----- SUPPLIED TEXT

Twitter’s limit of 140 characters per tweet makes it difficult to share what’s for dinner, let alone the risks associated with a prescription drug. Current guidelines set by the Food and Drug Administration specify that drug advertisements must be accompanied by adverse effect warnings. However, the extreme space constraints on social media sites mean pharmaceutical companies have to avoid advertising altogether—or do it illegally.
Before April 2, 2009, the FDA was silent about the laws that drug companies were breaking on the web. But during that one day, it issued fourteen warning letters—more than it usually issues in three months. The offenders were all online drug ads, specifically sponsored links, which offer a short blurb about the product with a link to the product’s website. The FDA requested that the companies take their ads down immediately because they did not list medical risks or, in some cases, suggested unapproved uses. Requests from the FDA aren’t friendly: companies that ignore the agency risk being dragged into court, fined or even prosecuted.
The current FDA guidelines treat broadcast, print, and online media identically, but that may soon change. Shelly Burgess, an FDA spokeswoman, says that the agency plans to publish guidelines about Internet and social media promotion of regulated medical products before the end of 2010.
For now, many drug companies abide by what has come to be known as the “one click rule” to address safety concerns. These “one-click” ads contain a link to the insert label, where the adverse effects are listed. The consumer can get the information easily, if he or she clicks it. But the one click rule is not a rule at all. Instead, it’s a voluntary attempt by pharmaceutical companies to reconcile social media with drug ads. The FDA has issued warning letters even to companies that follow the rule.
Other drug companies, though, aren’t trying to follow any rules—official or not. They are undaunted by the FDA’s warnings and are continuing to use social media without even linking directly to adverse effect warnings, according to John Mack, president of VirSci Corporation, a private consulting and publishing company that specializes in pharmaceutical marketing compliance. Rather than having risks one click away, some ads require a click and then a scroll to the bottom of the page, where a viewer then has to follow another link to get the warnings. “Industry is probably trying to ride this wave” of unregulated social media, says Mack. As services like Twitter and Facebook keep growing, companies feel increasingly compelled to use them to interact directly with consumers or to market their brands. “They’re falling all over themselves to get into the game. If you’re not in it, you can’t win it,” says Mack, who is also a blogger at Pharma Marketing Blog. But with looming FDA regulations, “that game will soon be over.”

----------
----- EXTRACTED ENTRIES

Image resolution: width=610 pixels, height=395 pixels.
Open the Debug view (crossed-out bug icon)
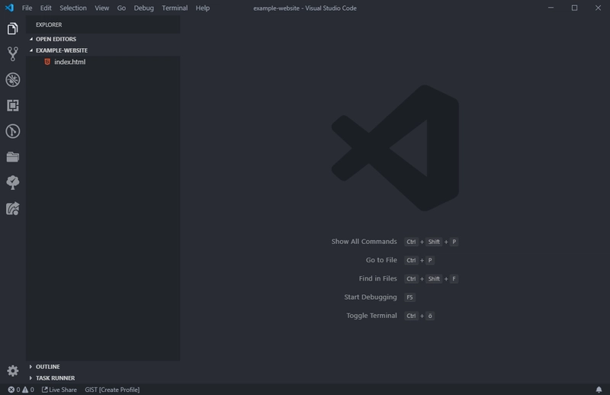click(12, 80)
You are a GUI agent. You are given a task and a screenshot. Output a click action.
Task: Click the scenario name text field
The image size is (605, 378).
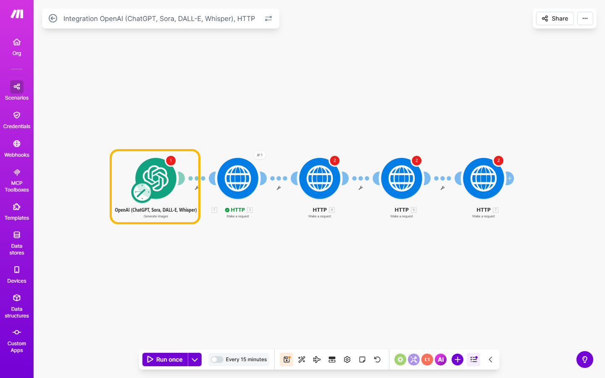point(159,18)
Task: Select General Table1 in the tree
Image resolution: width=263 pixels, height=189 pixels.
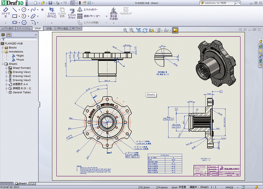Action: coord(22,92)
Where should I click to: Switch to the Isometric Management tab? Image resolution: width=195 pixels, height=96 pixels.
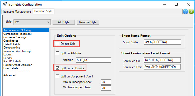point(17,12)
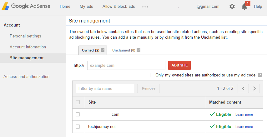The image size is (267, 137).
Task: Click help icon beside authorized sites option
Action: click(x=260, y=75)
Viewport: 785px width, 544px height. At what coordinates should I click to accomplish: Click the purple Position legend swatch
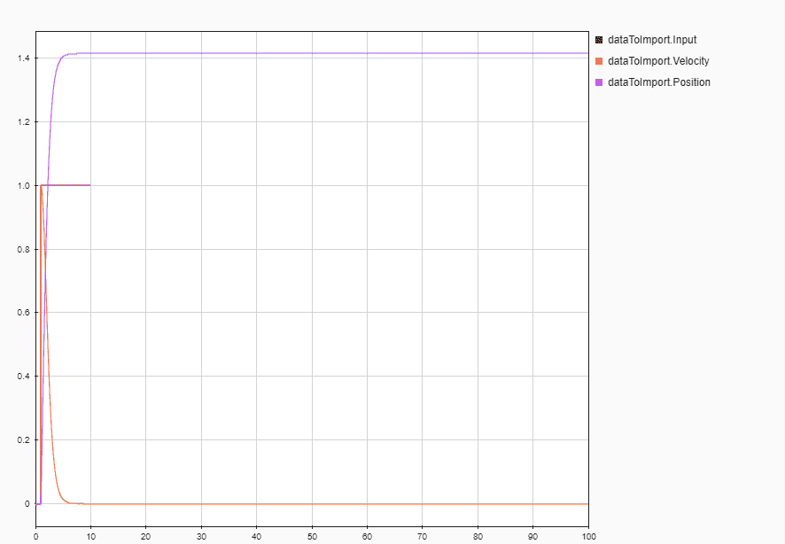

----------

■ PROBLEM STATEMENT: Reproduce the stretch of the drug advertising text from "The current FDA" through "follow the rule.", word for word.

■ WRITTEN ANSWER:
The current FDA guidelines treat broadcast, print, and online media identically, but that may soon change. Shelly Burgess, an FDA spokeswoman, says that the agency plans to publish guidelines about Internet and social media promotion of regulated medical products before the end of 2010.
For now, many drug companies abide by what has come to be known as the “one click rule” to address safety concerns. These “one-click” ads contain a link to the insert label, where the adverse effects are listed. The consumer can get the information easily, if he or she clicks it. But the one click rule is not a rule at all. Instead, it’s a voluntary attempt by pharmaceutical companies to reconcile social media with drug ads. The FDA has issued warning letters even to companies that follow the rule.